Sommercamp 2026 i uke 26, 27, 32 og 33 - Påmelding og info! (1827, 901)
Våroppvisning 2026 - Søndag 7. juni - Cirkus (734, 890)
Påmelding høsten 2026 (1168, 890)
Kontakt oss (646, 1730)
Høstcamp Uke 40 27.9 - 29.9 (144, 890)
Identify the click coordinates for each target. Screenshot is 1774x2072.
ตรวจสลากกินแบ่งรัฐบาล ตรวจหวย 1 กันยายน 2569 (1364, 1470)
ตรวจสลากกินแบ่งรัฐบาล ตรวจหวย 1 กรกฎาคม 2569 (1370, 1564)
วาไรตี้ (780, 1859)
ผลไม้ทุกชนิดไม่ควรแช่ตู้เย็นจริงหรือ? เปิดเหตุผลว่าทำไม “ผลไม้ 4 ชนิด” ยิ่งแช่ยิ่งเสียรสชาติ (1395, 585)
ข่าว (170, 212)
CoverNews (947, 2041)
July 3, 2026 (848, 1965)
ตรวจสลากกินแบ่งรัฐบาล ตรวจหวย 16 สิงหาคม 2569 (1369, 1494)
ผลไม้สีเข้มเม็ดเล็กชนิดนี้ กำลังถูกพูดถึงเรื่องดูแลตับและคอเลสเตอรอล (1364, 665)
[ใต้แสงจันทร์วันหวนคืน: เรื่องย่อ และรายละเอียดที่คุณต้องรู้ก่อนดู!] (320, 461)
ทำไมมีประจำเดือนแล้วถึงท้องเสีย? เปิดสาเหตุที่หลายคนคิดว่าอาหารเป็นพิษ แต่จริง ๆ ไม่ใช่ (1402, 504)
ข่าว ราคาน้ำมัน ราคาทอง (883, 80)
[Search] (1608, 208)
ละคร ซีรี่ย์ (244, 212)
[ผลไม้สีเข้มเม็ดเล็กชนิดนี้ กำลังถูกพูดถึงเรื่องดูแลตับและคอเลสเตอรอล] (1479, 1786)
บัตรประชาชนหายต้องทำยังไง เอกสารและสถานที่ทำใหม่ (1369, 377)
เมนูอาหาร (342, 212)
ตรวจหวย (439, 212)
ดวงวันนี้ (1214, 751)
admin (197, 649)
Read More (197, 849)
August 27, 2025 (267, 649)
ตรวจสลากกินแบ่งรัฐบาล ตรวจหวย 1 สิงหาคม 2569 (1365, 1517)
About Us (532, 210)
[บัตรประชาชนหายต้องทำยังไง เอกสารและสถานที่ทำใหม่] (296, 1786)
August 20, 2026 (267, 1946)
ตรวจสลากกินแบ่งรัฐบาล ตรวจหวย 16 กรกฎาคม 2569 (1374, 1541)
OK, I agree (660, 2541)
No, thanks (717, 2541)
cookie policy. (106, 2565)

__ACTIVITY__
Without any change, reproduce the data in full.

__RESPONSE TO THIS TASK__
Sommercamp 2026 i uke 26, 27, 32 og 33 - Påmelding og info! (1827, 901)
Våroppvisning 2026 - Søndag 7. juni - Cirkus (734, 890)
Påmelding høsten 2026 (1168, 890)
Kontakt oss (646, 1730)
Høstcamp Uke 40 27.9 - 29.9 (144, 890)
Identify the click coordinates for each target. Screenshot is 1774x2072.
ตรวจสลากกินแบ่งรัฐบาล ตรวจหวย 1 กันยายน 2569 (1364, 1470)
ตรวจสลากกินแบ่งรัฐบาล ตรวจหวย 1 กรกฎาคม 2569 (1370, 1564)
วาไรตี้ (780, 1859)
ผลไม้ทุกชนิดไม่ควรแช่ตู้เย็นจริงหรือ? เปิดเหตุผลว่าทำไม “ผลไม้ 4 ชนิด” ยิ่งแช่ยิ่งเสียรสชาติ (1395, 585)
ข่าว (170, 212)
CoverNews (947, 2041)
July 3, 2026 (848, 1965)
ตรวจสลากกินแบ่งรัฐบาล ตรวจหวย 16 สิงหาคม 2569 (1369, 1494)
ผลไม้สีเข้มเม็ดเล็กชนิดนี้ กำลังถูกพูดถึงเรื่องดูแลตับและคอเลสเตอรอล (1364, 665)
[ใต้แสงจันทร์วันหวนคืน: เรื่องย่อ และรายละเอียดที่คุณต้องรู้ก่อนดู!] (320, 461)
ทำไมมีประจำเดือนแล้วถึงท้องเสีย? เปิดสาเหตุที่หลายคนคิดว่าอาหารเป็นพิษ แต่จริง ๆ ไม่ใช่ (1402, 504)
ข่าว ราคาน้ำมัน ราคาทอง (883, 80)
[Search] (1608, 208)
ละคร ซีรี่ย์ (244, 212)
[ผลไม้สีเข้มเม็ดเล็กชนิดนี้ กำลังถูกพูดถึงเรื่องดูแลตับและคอเลสเตอรอล] (1479, 1786)
บัตรประชาชนหายต้องทำยังไง เอกสารและสถานที่ทำใหม่ (1369, 377)
เมนูอาหาร (342, 212)
ตรวจหวย (439, 212)
ดวงวันนี้ (1214, 751)
admin (197, 649)
Read More (197, 849)
August 27, 2025 (267, 649)
ตรวจสลากกินแบ่งรัฐบาล ตรวจหวย 1 สิงหาคม 2569 (1365, 1517)
About Us (532, 210)
[บัตรประชาชนหายต้องทำยังไง เอกสารและสถานที่ทำใหม่] (296, 1786)
August 20, 2026 (267, 1946)
ตรวจสลากกินแบ่งรัฐบาล ตรวจหวย 16 กรกฎาคม 2569 (1374, 1541)
OK, I agree (660, 2541)
No, thanks (717, 2541)
cookie policy. (106, 2565)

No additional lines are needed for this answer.